France Will Ease Blood Donation Restrictions on Gay and Bi Men

The change is said to be the first step in an attempt to treat men who have sex with men the same as any other donor.

The French government has announced it will lower restrictions on gay and bisexual men donating blood.

Men who have had sex with men within the past year have not been able to donate blood since 2016, when a total ban, instituted in 1983, was lifted. That deferment period will now go down to four months, state-owned France 24 reports.

The announcement comes one month after LGBTQ rights groups filed a complaint with the European Commission alleging discrimination, and will be implemented on February 1, 2020.

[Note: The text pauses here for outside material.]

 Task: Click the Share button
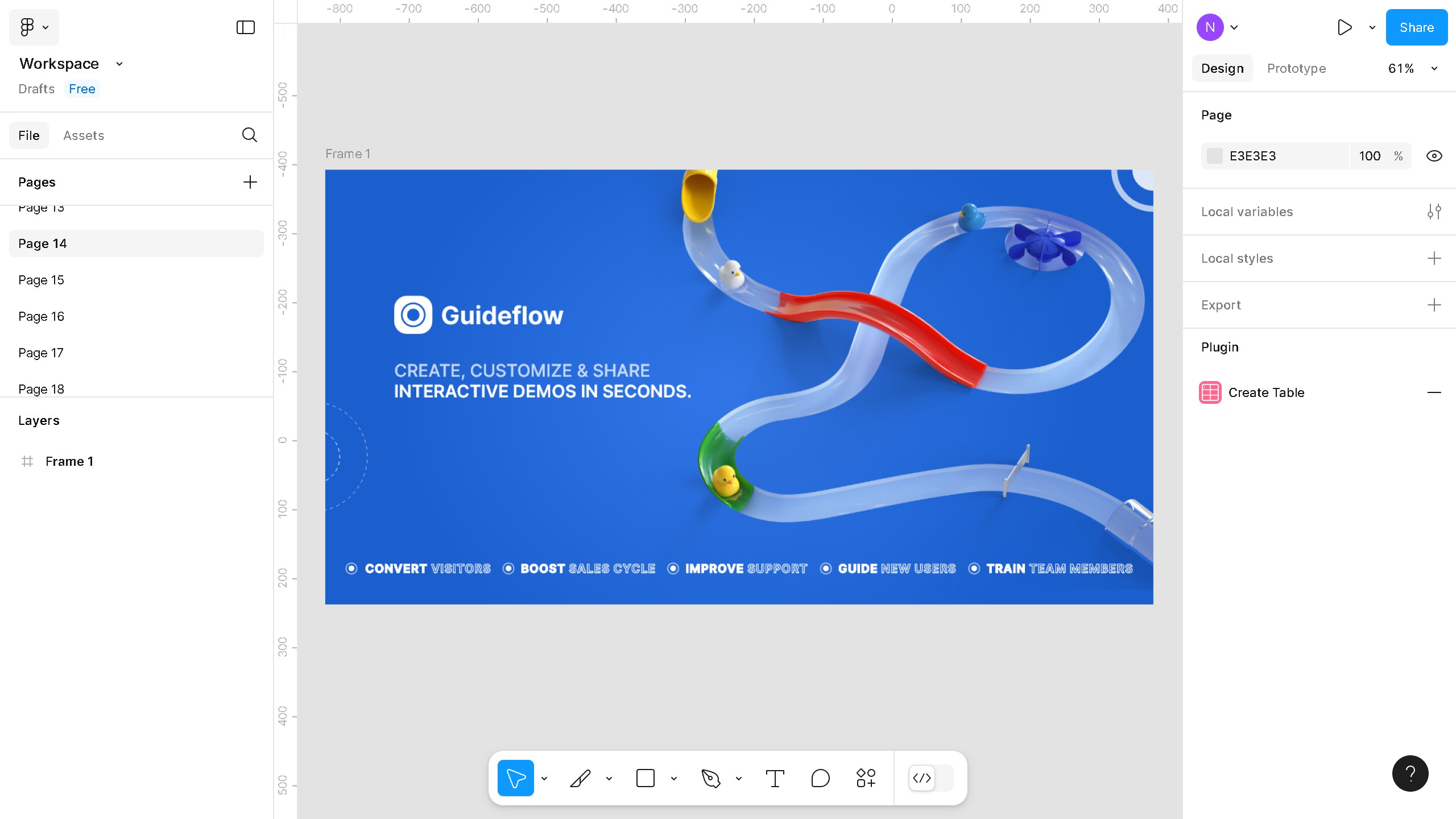pos(1416,27)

The health ministry said the decision was based on medical advancements and the latest scientific evidence on HIV/AIDS. It also said the changes will act as a "first step" in plans to do away with the waiting period altogether by 2022, pending an evaluation of potential risks.

In 2017, the UK government announced it would lower its deferral period to three months, due to new testing systems being deemed sufficiently quick and accurate in detecting HIV.

In the United States, men who have had sex with men within the past 12 months are not allowed to donate blood, which has been the case since 2015, when a lifetime ban was lifted.

"Today’s blood screening technology detects HIV within nine to 14 days of exposure with near-perfect sensitivity," noted Dr. C. Nicholas Cuneo, in an article for the Los Angeles Times.

"Advances in research on HIV transmission also have provided highly reliable methods for determining if someone is at risk of recent infection based on their behaviors, not sexual orientation. A patient’s chance of getting HIV from a blood transfusion in the United States today is 1 in 1.5 million."